During the ministry of the apostle Paul, the church was living through a time of political distress and blatant religious persecution. The church in the Roman Empire was suffering greatly at the hands of Emperor Nero. It must have shocked these believers to read what Paul had to say to them in his letter: “Let every person be subject to the governing authorities. For there is no authority except from God, and those that exist have been instituted by God” (Romans 13:1). 

A better understanding of this passage is the key to our relationship with government. According to this text, Christians are to obey every law of an earthly government, so long as it does not require them to violate or disobey the scriptures. 

The word “subject” in this passage literally means “to fall under the rank of another;” in this case, the “rank of another” is the governing authorities. 

Both Paul in this passage and Jesus during his time on earth practiced this principle and directed their followers to do the same, telling them to pay their taxes, honor those in authority and follow the customs of their nation, as long as they weren’t in violation of God’s commands. In America, the term for not following a law is called “civil disobedience,” and there are examples of that in the Bible, most notably with Daniel in the Old Testament. 

When Daniel arrived in the palace of Nebuchadnezzar, king of Babylon, he drew a moral line in the sand: he would compromise with every request made of him except those that violated God’s commands given in scripture to the Jewish people. For instance, the Babylonians changed his name from Daniel (God is my Judge) to Belteshazzar (Baal’s prince). This was part of Nebuchadnezzar’s psychological attempt to wean these Jewish boys away from their godly heritage and any mention of Yahweh’s name. This name-change certainly troubled Daniel and no doubt irritated him deeply every time someone called out his “new” name, honoring Baal. Still, Daniel did not resist or complain. He submitted to the will of the king. 

But when Nebuchadnezzar requested that Daniel and the other captives consume the rich meat and wine from the king’s table, Daniel engaged in civil disobedience, asking instead to eat vegetables and drink water. Why? Because the king’s meat would have included unclean animals that had been forbidden by God in His laws. The wine was first offered as libation to false gods, and with this command, Daniel stood his ground. 
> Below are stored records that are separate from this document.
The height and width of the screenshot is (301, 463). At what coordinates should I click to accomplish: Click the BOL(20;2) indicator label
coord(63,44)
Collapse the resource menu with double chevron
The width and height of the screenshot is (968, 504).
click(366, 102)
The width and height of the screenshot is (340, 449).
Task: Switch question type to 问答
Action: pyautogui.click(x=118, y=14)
This biblical example shows us that the criteria for disobeying the government is not because something makes us uncomfortable, or because they require something questionable that restricts our lifestyles, or because some ordinance or mandate makes our lives and ministries inconvenient. The criteria to go against the earthly government is when the earthly government requires us to go against God’s heavenly government. 

As in all parts of life, the Christian is to live their life differently, to be set apart from the world as an example of God’s light in this earth. With that in mind, I would like to give you one more challenge: don’t begrudgingly submit to government or submit with vocal dissent. God’s command is to respect and obey authority, and we can do that with joy and eager willingness. The truth is, when we obey the government in this manner, we’re actually obeying God, who commanded us. 

So long as civil authorities do not demand that we violate God’s commands, gracious cooperation is the command from God.